The Seven Dwarfs are alive and well in your workplace

When you think about it, your employees can be broken down into seven personality types. Which brings to mind Snow White and the Seven Dwarfs.

Look around those cubicles. Though not as cute and cuddly as forest gnomes, each one of your employees embodies a dwarf type.

Doc: Consider yourself lucky if you have a few Docs. These are the industrious workers—your top talent and they know it. Doc is pompous, but you don’t mind. She produces. Doc is a leader, but is often self-centered about it. She’s usually too busy to pay attention to or hobnob with the other six dwarfs, especially Dopey.

Dopey: Often he’s the comic relief in the workplace. He can take a joke. He’s the guy who suffered wedgies in grade school and got snow stuffed down the back of his shirt. Somehow, he still has the propensity to attract it. Socially clumsy, Dopey is rarely in line for a promotion and would not be a good pick for a member of a hiring panel, but he doesn’t care. Dopey can get his work done if others would stop goofing around with him.

Bashful: He’s easy to spot because he didn’t say a thing in the meeting. Or in any meeting, come to think of it. Oh, he thinks a lot and knows a lot and he’s probably a studious worker, though he seldom ventures into the breakroom and rarely exchanges pleasantries with anyone in the hallways. Bashful is an introvert and is cautiously focused on his tasks. You’ll find him proficient in office technology, or oddly, savvy in social media, though he shuns interacting with people in the flesh. He sees Happy as frivolous.

Happy: You need Happys. They’re vital to any workplace. They start the office parties, decorate the cubicles for Halloween and push for the new Keurig in the kitchenette. Bring-Your-Pet-To-Work Day? That’s them, and very little work got done that day. But that’s OK. Imagine an office without Happys. When Happy’s enthusiasm and buoyancy is channeled toward the company’s interest, you prosper.
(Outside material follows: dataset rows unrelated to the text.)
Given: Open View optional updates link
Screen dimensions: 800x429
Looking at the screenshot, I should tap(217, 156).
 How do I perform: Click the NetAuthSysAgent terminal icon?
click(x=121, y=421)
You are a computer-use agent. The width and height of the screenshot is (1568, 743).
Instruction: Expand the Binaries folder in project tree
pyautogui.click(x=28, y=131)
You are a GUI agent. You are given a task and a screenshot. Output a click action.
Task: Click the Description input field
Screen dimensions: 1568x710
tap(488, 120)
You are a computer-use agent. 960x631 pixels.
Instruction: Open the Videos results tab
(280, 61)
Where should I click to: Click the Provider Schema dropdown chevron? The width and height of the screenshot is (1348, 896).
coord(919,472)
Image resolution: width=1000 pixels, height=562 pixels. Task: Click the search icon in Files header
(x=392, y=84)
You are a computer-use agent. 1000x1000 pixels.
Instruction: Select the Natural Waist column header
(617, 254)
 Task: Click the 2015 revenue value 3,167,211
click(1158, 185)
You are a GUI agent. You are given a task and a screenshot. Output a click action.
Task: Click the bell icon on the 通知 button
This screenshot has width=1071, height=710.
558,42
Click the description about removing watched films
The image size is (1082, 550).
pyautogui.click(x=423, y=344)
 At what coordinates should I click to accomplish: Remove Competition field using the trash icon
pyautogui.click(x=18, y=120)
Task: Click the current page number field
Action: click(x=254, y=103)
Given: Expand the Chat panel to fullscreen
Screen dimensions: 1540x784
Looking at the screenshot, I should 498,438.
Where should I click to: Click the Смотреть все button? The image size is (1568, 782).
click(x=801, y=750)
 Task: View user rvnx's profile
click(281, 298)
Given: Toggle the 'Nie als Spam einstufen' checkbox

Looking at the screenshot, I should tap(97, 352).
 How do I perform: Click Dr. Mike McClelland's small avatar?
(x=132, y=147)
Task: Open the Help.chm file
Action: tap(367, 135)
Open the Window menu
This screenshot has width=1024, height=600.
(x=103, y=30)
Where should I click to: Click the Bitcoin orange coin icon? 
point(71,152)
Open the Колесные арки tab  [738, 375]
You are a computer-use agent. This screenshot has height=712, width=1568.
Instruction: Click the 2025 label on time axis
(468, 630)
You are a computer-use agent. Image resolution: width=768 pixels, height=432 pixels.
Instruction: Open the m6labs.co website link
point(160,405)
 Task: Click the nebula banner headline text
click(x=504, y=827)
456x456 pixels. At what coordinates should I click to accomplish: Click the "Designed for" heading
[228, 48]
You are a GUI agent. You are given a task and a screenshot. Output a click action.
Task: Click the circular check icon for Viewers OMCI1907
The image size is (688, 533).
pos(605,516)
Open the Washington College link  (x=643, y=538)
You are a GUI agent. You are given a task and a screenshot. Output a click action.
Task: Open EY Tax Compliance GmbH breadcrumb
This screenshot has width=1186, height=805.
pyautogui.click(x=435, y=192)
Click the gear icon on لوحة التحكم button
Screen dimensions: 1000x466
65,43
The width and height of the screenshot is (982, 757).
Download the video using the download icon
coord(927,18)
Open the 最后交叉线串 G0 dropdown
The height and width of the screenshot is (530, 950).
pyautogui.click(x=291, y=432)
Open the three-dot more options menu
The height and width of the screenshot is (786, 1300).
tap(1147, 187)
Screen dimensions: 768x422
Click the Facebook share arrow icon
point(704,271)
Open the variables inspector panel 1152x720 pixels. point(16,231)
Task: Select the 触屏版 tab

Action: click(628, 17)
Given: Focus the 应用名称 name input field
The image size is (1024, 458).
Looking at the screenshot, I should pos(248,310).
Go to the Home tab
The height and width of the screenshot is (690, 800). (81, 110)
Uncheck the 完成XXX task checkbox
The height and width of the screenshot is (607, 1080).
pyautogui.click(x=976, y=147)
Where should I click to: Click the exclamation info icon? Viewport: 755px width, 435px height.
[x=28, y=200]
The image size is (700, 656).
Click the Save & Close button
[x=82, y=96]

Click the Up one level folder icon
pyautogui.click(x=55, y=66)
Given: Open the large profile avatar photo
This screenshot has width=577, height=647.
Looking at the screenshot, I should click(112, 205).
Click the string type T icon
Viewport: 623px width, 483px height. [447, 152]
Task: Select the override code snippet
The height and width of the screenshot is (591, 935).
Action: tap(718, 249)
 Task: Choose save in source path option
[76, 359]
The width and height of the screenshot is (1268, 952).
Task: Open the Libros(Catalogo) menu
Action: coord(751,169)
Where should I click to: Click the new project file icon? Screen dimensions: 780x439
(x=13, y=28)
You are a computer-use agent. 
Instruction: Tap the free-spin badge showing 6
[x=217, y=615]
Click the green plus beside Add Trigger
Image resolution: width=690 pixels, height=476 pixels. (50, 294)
Grumpy: No office is complete without a curmudgeon or two. You don’t need ’em, but you got ’em. These folks despise Happy. “What was wrong with the old Bunn coffee maker?” Grumpy challenges things. She can get her work done but sometimes you wonder if all her naysaying, putdowns and bickering is worth it.

Sneezy: Although she doesn’t actually sneeze much, she does take a lot of days off and will probably max out the company allotment. Sneezy’s got a lawyer’s knowledge of the Family and Medical Leave Act. She’s stocked with tissue boxes and her top desk drawer makes the “Advil rattle” when she opens and shuts it. You can almost always tell when Sneezy’s going to call in sick the next day: With half-closed eyes and in a deathbed voice, she whispers, “My throat’s killing me…”

Sleepy: Your Sleepies don’t really sleep on the job; in fact they come in well-rested and keep it that way throughout the workday. They’re lackadaisical and see their jobs as just jobs. There’s little enthusiasm for their work and they seldom do any more than they have to. These aren’t necessarily the people who came up with TGIF and Hump Day, but boy, they bought into it.

Hey, at least they’re all not whistling while they work.